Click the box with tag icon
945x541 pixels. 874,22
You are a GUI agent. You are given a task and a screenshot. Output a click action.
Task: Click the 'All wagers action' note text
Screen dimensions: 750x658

•••••

● Your instructions
A complete and exact repetition of the entries is required.

● Response for this exercise
Click the box with tag icon
945x541 pixels. 874,22
You are a GUI agent. You are given a task and a screenshot. Output a click action.
Task: Click the 'All wagers action' note text
Screen dimensions: 750x658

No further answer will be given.